Today, fewer people may recognize his and we Langa’s names. But for years they were known in certain circles around the world, with big-name supporters behind them, like Angela Davis, Amnesty International and actor Danny Glover.
Many have come and gone, but one group, Nebraskans for Justice, still works for Poindexter’s release.
“A lot of people get frustrated and give up, and their voices are no longer heard. They don’t know what else they can do,” he said.
“I know I’m going to be out of here one of these days.”
Friends said we Langa wasn’t interested in compassionate release even though he suffered from a chronic lung disease. He wanted to be exonerated.
“I feel the same way,” Poindexter said. “But out is out.”
One day this fall, he blacked out while eating breakfast. It wasn’t anything serious, he said, just anemia.
“Yeah, man. I’m getting old,” said Poindexter, who turned 72 on Nov. 1.
On March 11, the day his old friend died, Poindexter got permission to see him in the prison hospital. We Langa, usually busy behind a typewriter, was unconscious but breathing. Poindexter remembers his palms were dry and warm.
“When I got there the room was full of people,” he said.

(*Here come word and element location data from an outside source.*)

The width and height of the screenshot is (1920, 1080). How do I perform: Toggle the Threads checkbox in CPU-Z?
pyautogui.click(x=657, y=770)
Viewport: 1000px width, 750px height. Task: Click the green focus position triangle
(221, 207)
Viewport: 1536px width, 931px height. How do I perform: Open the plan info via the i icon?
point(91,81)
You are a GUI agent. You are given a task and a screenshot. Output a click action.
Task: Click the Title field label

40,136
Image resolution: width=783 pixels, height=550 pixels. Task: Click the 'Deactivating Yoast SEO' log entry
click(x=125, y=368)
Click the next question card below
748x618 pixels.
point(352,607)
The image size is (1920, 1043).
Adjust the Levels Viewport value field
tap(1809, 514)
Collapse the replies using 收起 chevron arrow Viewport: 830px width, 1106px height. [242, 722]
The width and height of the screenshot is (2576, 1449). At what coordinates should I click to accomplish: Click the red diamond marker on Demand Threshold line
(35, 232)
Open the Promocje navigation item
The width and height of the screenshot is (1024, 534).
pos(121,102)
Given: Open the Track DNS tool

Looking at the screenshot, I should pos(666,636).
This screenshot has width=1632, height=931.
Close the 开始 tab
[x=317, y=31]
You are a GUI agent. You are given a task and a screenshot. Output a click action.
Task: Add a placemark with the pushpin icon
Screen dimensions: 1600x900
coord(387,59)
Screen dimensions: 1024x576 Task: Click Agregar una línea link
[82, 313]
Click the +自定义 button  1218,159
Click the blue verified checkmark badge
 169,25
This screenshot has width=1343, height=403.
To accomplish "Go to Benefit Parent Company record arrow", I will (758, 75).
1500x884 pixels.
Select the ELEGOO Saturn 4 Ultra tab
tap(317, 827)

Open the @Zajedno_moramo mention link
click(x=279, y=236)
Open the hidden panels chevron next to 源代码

Just two weeks earlier, we Langa had mailed out a poem he’d written, “When it Gets to This Point,” about recent deaths of unarmed black men around the country that sparked protests.
Michael Brown, Trayvon Martin, Eric Garner, Tamir Rice.
“And after a while the pictures, the names, the circumstances run together like so much colored laundry in the wash that bleeds on whites,” he wrote.
“My memory is too encumbered with the names of so many before and since.”
This summer, East African artist Emma Maasai carried out we Langa’s wishes and scattered his ashes at the top of Mount Kilimanjaro.
“We know that he was in prison for many, many years. And he died in prison. So we honor him and symbolically give him the freedom he deserved,” Maasai said before he sent ashes into the wind.
What’s next?
In a letter to the Journal Star, Poindexter said he misses we Langa but that his comrade’s passing hasn’t dampened his spirit.
“In fact, it has energized me to play a more active role in my own defense,” he said. “When Mondo was with us, I was known as the quiet one. … From here on out, I’ll do my best to be heard loud and clear.”
Poindexter recalled how they met in December 1969. He was walking on Lake Street, just off 24th past a fire house converted into a dance hall, and heard blues spilling out into the streets.
Poindexter introduced himself during a break, and they chatted. He told Rice about a Black Panther meeting he’d gone to the day before.
They hit it off right away.
“I’ll never have another friend like him,” Poindexter said.
The friends in 2006.
He served about half of his time in Minnesota, taking classes toward a master’s degree and developing a motivational program, but returned to Nebraska in 2006. For the past few years, he was in Cell 9 in a part of the prison reserved for older inmates, right around the corner from we Langa in 14.
Poindexter talks now about what he’ll do when he gets out, not if he gets out.
“I just keep focused on the future. Eye on the prize,” he said.
A born-again Christian since 2010, he said that’s what keeps him going. Even if, in the next breath, he talks about how his appeals are about done. Poindexter said he’s made it official: He wants his ashes spread in his old North 24th Street neighborhood in Omaha, the projects of his youth.
“I wish I could go back there,” he said.
Asked if he would say he is guilty if it meant he could get out, he said he would just be making a fool of himself.
“It’s all about the truth with me. Regardless of the consequences.”